Dans Retour à la nuit, Maneval avait choisi la sobriété extrême. Pas de détails futiles ni de descriptions inutiles, l'essentiel. Là, c'est une autre affaire! C'est bien simple, on dirait du Giono. Ou encore du Ramuz, en plus chaud et moins métaphysique. C'est drôle, rapide, inventif, chaleureux, moqueur, bref ça se boit comme du petit lait. L'histoire se passe à Rennes-le-Château, commune de l'Aude proche du pic de Bugarach connue pour l'affaire du trésor de l'abbé Saunière. Une affaire qui depuis la fin du XIXe siècle attire dans la commune des cohortes de chasseurs de trésor, de mystiques plus ou moins dingos, d'amateurs d'histoire parallèle. A vrai dire, le cas Saunière a même traversé l'Atlantique, puisque Dan Brown et son Da Vinci Code s'en sont inspirés, sans s'en vanter d'ailleurs... Le narrateur, JiPé, est libraire d'occasion - comme le fut M. Maneval - dans la ravissante ville de Quillan - ses maisons anciennes, son château cathare, sa bastide. Et il a l’œil... Bientôt, un jeune couple venant de Brocéliande en Bretagne vient s'installer tout près. Luc et Aurore, lui ancien pompier, elle diplômée en littérature et ex-éducatrice. Tous les deux ont fui un monde qui leur faisait du mal pour s'installer au soleil. Lui brave gars mais un peu fruste, elle ravissante mais un peu barrée, tendance Huysmans et quête du Graal. Drôle de couple... Lui se prend de passion pour l'histoire de Rennes-le-Château, et commence à accumuler livres et documents. Elle se retrouve enceinte, puis disparaît. Tout cela sous l’œil un brin goguenard de JiPé le libraire, qui profite de la situation pour récupérer à bon compte toute la bibliothèque de Luc, qu'il revendra aux gogos en goguette. Le JiPé est un bon gars au fond, il lui arrive même d'être un brin naïf, surtout quand il s'agit de la gent féminine. Sa culture est à peu près équivalente à celle de l'auteur, qui est grande.

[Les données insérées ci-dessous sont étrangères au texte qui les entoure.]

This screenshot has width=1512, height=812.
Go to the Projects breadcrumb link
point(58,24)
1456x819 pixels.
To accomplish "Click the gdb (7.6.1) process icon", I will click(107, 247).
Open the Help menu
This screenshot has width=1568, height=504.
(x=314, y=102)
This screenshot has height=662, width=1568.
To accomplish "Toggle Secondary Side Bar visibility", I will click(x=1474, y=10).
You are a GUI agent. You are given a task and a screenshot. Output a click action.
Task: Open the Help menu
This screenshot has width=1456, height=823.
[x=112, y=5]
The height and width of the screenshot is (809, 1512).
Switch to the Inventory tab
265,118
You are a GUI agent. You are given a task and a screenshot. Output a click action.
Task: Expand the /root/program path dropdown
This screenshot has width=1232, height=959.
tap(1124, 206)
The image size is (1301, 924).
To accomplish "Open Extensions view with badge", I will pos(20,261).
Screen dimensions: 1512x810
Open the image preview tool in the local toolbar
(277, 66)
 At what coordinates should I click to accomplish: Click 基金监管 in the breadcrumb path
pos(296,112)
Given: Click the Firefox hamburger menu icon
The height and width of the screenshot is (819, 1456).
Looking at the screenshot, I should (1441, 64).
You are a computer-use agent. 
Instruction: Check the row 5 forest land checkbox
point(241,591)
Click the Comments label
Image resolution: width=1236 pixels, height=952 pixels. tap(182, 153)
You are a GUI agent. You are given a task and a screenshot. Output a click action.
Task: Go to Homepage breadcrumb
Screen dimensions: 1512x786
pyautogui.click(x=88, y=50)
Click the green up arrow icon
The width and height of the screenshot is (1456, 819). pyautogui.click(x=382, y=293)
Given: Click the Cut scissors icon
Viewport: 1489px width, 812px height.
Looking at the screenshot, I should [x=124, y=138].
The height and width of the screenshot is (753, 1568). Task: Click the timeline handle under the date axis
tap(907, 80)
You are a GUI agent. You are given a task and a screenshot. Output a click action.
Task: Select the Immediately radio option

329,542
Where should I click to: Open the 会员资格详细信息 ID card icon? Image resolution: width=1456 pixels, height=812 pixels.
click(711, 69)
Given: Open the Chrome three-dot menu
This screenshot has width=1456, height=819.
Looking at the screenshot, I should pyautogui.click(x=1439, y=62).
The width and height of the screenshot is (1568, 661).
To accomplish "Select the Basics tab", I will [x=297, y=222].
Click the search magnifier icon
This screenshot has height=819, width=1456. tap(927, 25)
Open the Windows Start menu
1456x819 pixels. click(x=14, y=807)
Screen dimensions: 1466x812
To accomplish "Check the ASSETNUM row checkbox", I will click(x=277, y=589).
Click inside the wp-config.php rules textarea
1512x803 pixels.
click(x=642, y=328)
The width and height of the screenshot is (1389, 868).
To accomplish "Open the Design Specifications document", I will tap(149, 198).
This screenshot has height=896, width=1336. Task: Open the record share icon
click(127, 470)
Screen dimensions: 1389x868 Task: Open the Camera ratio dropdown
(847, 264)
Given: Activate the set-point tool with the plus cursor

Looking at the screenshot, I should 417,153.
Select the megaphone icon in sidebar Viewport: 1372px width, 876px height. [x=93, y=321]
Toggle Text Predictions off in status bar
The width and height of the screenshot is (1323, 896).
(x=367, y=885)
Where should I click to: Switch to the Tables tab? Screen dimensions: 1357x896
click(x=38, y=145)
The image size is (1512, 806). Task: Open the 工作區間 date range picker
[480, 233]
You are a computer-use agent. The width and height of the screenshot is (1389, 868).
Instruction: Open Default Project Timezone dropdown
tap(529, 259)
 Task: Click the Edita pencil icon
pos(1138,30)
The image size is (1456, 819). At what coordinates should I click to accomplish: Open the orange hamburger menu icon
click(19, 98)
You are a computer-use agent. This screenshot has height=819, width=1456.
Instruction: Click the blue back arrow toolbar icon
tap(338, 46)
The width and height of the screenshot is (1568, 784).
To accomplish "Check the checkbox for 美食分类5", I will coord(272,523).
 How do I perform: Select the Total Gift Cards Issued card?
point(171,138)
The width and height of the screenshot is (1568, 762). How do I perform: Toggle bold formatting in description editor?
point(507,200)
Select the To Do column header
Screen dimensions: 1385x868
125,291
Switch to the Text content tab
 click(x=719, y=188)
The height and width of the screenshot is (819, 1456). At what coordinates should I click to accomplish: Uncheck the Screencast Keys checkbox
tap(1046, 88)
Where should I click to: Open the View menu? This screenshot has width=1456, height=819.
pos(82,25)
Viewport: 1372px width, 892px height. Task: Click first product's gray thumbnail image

Auteur qui nous gratifie tout au long du roman de pages retraçant le long cheminement de l'affaire Saunière, pages qui nous apprennent que le tout n'est qu'une gigantesque arnaque perpétuée après la mort de l'abbé par des intellectuels blagueurs à l'origine d'un canular, piège dans lequel tomberont de nombreux pigeons. Maneval nous réserve son lot de surprises : certains personnages ne sont pas vraiment ce qu'ils paraissent, certains événements ne se sont pas vraiment passés comme on le dit, certaines femmes rousses ne sont pas des anges... Il nous promène sans tricher, nous amène là où il veut, et nous plante là, tout seuls, nous laissant nous débrouiller avec vérités et mensonges, apparences et réalités. Bref, il ne nous prend pas pour des imbéciles et nous offre une belle occasion de lui montrer qu'il a raison, en achetant son livre par exemple.

Eric Maneval - Rennes-le-Château - Tome Sang, éditions Terre de brumes, collection Polars et grimoires.